As a parent, you may be concerned about how to pay for your child’s college, even from the day they are born. Reviewing the myriad choices available for savings plans can be daunting. After all some of the plans have unusual names. For example, what is a 529 plan and how can it help you help your child?
Saving for the Future
When you need to save for a child’s future educational costs, a 529 plan might work. This tax-advantaged savings plan is designed for just that. Internal Revenue Service Code Section 529 provides the foundation and the name for this financial account. However, plans are typically sponsored by states, state-run agencies, or educational institutions.
Two Types of 529 Plan
There are two basic types of 529 plan:
- Pre-paid tuition plans allow the account holder to buy credits for future tuition and fees at current prices. So, you can pay for some of Junior’s college now instead of waiting for the inevitable price increase. There are limitations, however. For example, prepaid tuition plans generally cannot be used for future room and board at colleges and universities. Other limitations apply, including residency requirements and limited guarantees.

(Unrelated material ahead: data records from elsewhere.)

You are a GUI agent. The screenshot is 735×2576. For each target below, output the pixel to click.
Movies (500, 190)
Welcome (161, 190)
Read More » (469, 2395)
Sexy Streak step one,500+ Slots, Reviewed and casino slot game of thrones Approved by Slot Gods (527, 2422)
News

- Education savings plans provide a way for parents (or other donors) to open investment accounts to pay qualified education expenses for a future student. Tuition, fees, and room and board can be paid with savings plan funds. Withdrawals are not limited to state-run colleges. In addition, money from this plan may be used for public, private, or religious elementary and high schools.
Fees, Expenses, and Returns
Savings plans typically offer some kind of ‘return’ or interest. However, it’s important to remember that fees and expenses paid to open and maintain a 529 plan generally lower the return. Expenses and fees vary from plan to plan, so read the fine print for signing up:
- Prepaid plans generally charge accountholders an application fee and some type of administration fee.
- Education savings plans, like 529s, may charge a few more fees, including some for annual account maintenance, program management, or asset management.
And Taxes, Too
As with expenses and fees, taxes vary also. In some states, contributors may claim a tax deduction for their contributions. However, you may be limited to 529 plans sponsored by your home state.
As for withdrawals, someone who uses the money for qualified education expenses or qualified tuition typically is not charged any federal income tax. However, if the money is used for other unqualified purchases, taxes and penalties may apply.